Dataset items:
-- -- --

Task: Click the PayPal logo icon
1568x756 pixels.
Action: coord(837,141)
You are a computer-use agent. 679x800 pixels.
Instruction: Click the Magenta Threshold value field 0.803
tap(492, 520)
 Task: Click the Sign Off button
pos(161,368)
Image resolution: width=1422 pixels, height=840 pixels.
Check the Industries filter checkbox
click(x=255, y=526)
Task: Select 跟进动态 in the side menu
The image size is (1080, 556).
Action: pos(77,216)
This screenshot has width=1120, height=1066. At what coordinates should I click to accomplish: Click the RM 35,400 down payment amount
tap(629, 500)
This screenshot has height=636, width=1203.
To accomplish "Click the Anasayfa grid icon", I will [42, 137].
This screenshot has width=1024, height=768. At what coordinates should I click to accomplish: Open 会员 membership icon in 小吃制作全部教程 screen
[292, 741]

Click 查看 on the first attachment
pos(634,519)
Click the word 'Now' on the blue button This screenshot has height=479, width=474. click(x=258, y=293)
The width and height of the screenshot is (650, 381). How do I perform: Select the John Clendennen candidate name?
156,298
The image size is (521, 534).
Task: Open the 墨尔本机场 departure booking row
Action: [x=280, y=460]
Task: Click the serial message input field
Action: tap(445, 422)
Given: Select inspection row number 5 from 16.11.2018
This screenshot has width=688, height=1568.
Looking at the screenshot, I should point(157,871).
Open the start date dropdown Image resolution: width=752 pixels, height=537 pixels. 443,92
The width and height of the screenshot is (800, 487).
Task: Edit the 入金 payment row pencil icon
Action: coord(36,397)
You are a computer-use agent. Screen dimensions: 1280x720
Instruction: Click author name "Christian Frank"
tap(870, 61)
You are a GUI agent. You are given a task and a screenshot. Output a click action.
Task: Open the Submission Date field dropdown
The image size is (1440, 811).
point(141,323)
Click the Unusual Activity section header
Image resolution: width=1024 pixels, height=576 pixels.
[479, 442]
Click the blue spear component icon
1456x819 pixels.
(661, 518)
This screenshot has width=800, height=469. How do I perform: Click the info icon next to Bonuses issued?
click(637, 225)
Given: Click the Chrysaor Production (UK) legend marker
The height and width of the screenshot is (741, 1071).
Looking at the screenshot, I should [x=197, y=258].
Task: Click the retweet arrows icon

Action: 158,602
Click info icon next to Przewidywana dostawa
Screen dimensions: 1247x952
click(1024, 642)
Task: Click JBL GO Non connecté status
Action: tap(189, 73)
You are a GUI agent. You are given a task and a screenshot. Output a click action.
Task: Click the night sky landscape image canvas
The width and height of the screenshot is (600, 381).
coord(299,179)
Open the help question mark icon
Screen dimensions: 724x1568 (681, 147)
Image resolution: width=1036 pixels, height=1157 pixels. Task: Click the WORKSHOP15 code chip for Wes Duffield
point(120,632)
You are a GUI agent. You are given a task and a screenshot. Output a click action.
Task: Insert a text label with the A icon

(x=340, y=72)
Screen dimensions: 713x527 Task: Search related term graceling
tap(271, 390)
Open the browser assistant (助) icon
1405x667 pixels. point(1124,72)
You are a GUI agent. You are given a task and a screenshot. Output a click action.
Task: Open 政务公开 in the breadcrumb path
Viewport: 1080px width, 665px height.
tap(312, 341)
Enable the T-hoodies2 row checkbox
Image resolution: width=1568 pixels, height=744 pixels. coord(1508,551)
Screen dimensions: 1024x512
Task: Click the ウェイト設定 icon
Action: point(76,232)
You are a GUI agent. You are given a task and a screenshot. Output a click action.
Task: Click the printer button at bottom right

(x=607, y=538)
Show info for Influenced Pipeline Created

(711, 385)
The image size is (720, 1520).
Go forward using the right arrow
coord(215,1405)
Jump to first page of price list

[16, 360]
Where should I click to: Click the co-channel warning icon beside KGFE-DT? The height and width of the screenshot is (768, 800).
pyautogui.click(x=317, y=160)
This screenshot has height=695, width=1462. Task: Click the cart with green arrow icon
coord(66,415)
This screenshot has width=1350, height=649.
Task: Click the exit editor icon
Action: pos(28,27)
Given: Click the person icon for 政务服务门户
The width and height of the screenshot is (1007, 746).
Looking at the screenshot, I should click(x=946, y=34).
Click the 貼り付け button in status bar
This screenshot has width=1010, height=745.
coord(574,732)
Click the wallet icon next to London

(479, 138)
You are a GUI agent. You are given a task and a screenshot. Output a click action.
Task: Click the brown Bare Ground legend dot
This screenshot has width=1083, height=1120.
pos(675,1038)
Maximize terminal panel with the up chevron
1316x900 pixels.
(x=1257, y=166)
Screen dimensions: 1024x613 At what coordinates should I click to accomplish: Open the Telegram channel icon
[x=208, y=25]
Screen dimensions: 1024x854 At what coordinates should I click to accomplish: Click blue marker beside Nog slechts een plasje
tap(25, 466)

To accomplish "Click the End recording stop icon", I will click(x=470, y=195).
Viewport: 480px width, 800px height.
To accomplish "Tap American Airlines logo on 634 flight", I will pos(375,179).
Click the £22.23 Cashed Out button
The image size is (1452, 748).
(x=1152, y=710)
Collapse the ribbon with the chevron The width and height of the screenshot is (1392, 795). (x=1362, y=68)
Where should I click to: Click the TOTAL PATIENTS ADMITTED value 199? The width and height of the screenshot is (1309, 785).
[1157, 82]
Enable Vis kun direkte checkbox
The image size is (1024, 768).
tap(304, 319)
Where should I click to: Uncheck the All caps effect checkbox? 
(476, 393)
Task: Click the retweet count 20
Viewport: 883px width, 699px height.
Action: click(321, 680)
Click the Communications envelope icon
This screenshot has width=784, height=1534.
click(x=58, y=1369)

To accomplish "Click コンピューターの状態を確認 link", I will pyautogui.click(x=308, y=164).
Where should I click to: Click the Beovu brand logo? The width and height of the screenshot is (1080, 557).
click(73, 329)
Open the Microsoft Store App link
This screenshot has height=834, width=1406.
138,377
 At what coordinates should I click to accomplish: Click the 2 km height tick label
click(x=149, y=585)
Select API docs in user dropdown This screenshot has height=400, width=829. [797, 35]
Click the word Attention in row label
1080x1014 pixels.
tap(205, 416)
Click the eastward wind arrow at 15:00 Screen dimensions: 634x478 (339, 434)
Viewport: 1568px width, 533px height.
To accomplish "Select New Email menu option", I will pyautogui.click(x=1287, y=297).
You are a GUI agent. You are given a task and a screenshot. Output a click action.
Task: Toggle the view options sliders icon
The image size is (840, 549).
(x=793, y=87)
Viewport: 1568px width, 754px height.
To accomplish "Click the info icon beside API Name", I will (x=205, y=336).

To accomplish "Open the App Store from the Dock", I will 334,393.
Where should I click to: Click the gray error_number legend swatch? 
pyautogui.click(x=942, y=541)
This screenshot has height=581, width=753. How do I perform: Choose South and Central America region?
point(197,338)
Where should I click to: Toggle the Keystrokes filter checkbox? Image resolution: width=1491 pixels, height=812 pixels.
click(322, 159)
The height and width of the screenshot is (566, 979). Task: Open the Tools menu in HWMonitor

-- -- --

TASK GOAL:
This exercise requires all the entries to be written out again exactly.

EXERCISE ANSWER:
Task: Click the PayPal logo icon
1568x756 pixels.
Action: coord(837,141)
You are a computer-use agent. 679x800 pixels.
Instruction: Click the Magenta Threshold value field 0.803
tap(492, 520)
 Task: Click the Sign Off button
pos(161,368)
Image resolution: width=1422 pixels, height=840 pixels.
Check the Industries filter checkbox
click(x=255, y=526)
Task: Select 跟进动态 in the side menu
The image size is (1080, 556).
Action: pos(77,216)
This screenshot has width=1120, height=1066. At what coordinates should I click to accomplish: Click the RM 35,400 down payment amount
tap(629, 500)
This screenshot has height=636, width=1203.
To accomplish "Click the Anasayfa grid icon", I will [42, 137].
This screenshot has width=1024, height=768. At what coordinates should I click to accomplish: Open 会员 membership icon in 小吃制作全部教程 screen
[292, 741]

Click 查看 on the first attachment
pos(634,519)
Click the word 'Now' on the blue button This screenshot has height=479, width=474. click(x=258, y=293)
The width and height of the screenshot is (650, 381). How do I perform: Select the John Clendennen candidate name?
156,298
The image size is (521, 534).
Task: Open the 墨尔本机场 departure booking row
Action: [x=280, y=460]
Task: Click the serial message input field
Action: tap(445, 422)
Given: Select inspection row number 5 from 16.11.2018
This screenshot has width=688, height=1568.
Looking at the screenshot, I should point(157,871).
Open the start date dropdown Image resolution: width=752 pixels, height=537 pixels. 443,92
The width and height of the screenshot is (800, 487).
Task: Edit the 入金 payment row pencil icon
Action: coord(36,397)
You are a computer-use agent. Screen dimensions: 1280x720
Instruction: Click author name "Christian Frank"
tap(870, 61)
You are a GUI agent. You are given a task and a screenshot. Output a click action.
Task: Open the Submission Date field dropdown
The image size is (1440, 811).
point(141,323)
Click the Unusual Activity section header
Image resolution: width=1024 pixels, height=576 pixels.
[479, 442]
Click the blue spear component icon
1456x819 pixels.
(661, 518)
This screenshot has width=800, height=469. How do I perform: Click the info icon next to Bonuses issued?
click(637, 225)
Given: Click the Chrysaor Production (UK) legend marker
The height and width of the screenshot is (741, 1071).
Looking at the screenshot, I should [x=197, y=258].
Task: Click the retweet arrows icon

Action: 158,602
Click info icon next to Przewidywana dostawa
Screen dimensions: 1247x952
click(1024, 642)
Task: Click JBL GO Non connecté status
Action: tap(189, 73)
You are a GUI agent. You are given a task and a screenshot. Output a click action.
Task: Click the night sky landscape image canvas
The width and height of the screenshot is (600, 381).
coord(299,179)
Open the help question mark icon
Screen dimensions: 724x1568 (681, 147)
Image resolution: width=1036 pixels, height=1157 pixels. Task: Click the WORKSHOP15 code chip for Wes Duffield
point(120,632)
You are a GUI agent. You are given a task and a screenshot. Output a click action.
Task: Insert a text label with the A icon

(x=340, y=72)
Screen dimensions: 713x527 Task: Search related term graceling
tap(271, 390)
Open the browser assistant (助) icon
1405x667 pixels. point(1124,72)
You are a GUI agent. You are given a task and a screenshot. Output a click action.
Task: Open 政务公开 in the breadcrumb path
Viewport: 1080px width, 665px height.
tap(312, 341)
Enable the T-hoodies2 row checkbox
Image resolution: width=1568 pixels, height=744 pixels. coord(1508,551)
Screen dimensions: 1024x512
Task: Click the ウェイト設定 icon
Action: point(76,232)
You are a GUI agent. You are given a task and a screenshot. Output a click action.
Task: Click the printer button at bottom right

(x=607, y=538)
Show info for Influenced Pipeline Created

(711, 385)
The image size is (720, 1520).
Go forward using the right arrow
coord(215,1405)
Jump to first page of price list

[16, 360]
Where should I click to: Click the co-channel warning icon beside KGFE-DT? The height and width of the screenshot is (768, 800).
pyautogui.click(x=317, y=160)
This screenshot has height=695, width=1462. Task: Click the cart with green arrow icon
coord(66,415)
This screenshot has width=1350, height=649.
Task: Click the exit editor icon
Action: pos(28,27)
Given: Click the person icon for 政务服务门户
The width and height of the screenshot is (1007, 746).
Looking at the screenshot, I should click(x=946, y=34).
Click the 貼り付け button in status bar
This screenshot has width=1010, height=745.
coord(574,732)
Click the wallet icon next to London

(479, 138)
You are a GUI agent. You are given a task and a screenshot. Output a click action.
Task: Click the brown Bare Ground legend dot
This screenshot has width=1083, height=1120.
pos(675,1038)
Maximize terminal panel with the up chevron
1316x900 pixels.
(x=1257, y=166)
Screen dimensions: 1024x613 At what coordinates should I click to accomplish: Open the Telegram channel icon
[x=208, y=25]
Screen dimensions: 1024x854 At what coordinates should I click to accomplish: Click blue marker beside Nog slechts een plasje
tap(25, 466)

To accomplish "Click the End recording stop icon", I will click(x=470, y=195).
Viewport: 480px width, 800px height.
To accomplish "Tap American Airlines logo on 634 flight", I will pos(375,179).
Click the £22.23 Cashed Out button
The image size is (1452, 748).
(x=1152, y=710)
Collapse the ribbon with the chevron The width and height of the screenshot is (1392, 795). (x=1362, y=68)
Where should I click to: Click the TOTAL PATIENTS ADMITTED value 199? The width and height of the screenshot is (1309, 785).
[1157, 82]
Enable Vis kun direkte checkbox
The image size is (1024, 768).
tap(304, 319)
Where should I click to: Uncheck the All caps effect checkbox? 
(476, 393)
Task: Click the retweet count 20
Viewport: 883px width, 699px height.
Action: click(321, 680)
Click the Communications envelope icon
This screenshot has width=784, height=1534.
click(x=58, y=1369)

To accomplish "Click コンピューターの状態を確認 link", I will pyautogui.click(x=308, y=164).
Where should I click to: Click the Beovu brand logo? The width and height of the screenshot is (1080, 557).
click(73, 329)
Open the Microsoft Store App link
This screenshot has height=834, width=1406.
138,377
 At what coordinates should I click to accomplish: Click the 2 km height tick label
click(x=149, y=585)
Select API docs in user dropdown This screenshot has height=400, width=829. [797, 35]
Click the word Attention in row label
1080x1014 pixels.
tap(205, 416)
Click the eastward wind arrow at 15:00 Screen dimensions: 634x478 (339, 434)
Viewport: 1568px width, 533px height.
To accomplish "Select New Email menu option", I will pyautogui.click(x=1287, y=297).
You are a GUI agent. You are given a task and a screenshot. Output a click action.
Task: Toggle the view options sliders icon
The image size is (840, 549).
(x=793, y=87)
Viewport: 1568px width, 754px height.
To accomplish "Click the info icon beside API Name", I will (x=205, y=336).

To accomplish "Open the App Store from the Dock", I will 334,393.
Where should I click to: Click the gray error_number legend swatch? 
pyautogui.click(x=942, y=541)
This screenshot has height=581, width=753. How do I perform: Choose South and Central America region?
point(197,338)
Where should I click to: Toggle the Keystrokes filter checkbox? Image resolution: width=1491 pixels, height=812 pixels.
click(322, 159)
The height and width of the screenshot is (566, 979). Task: Open the Tools menu in HWMonitor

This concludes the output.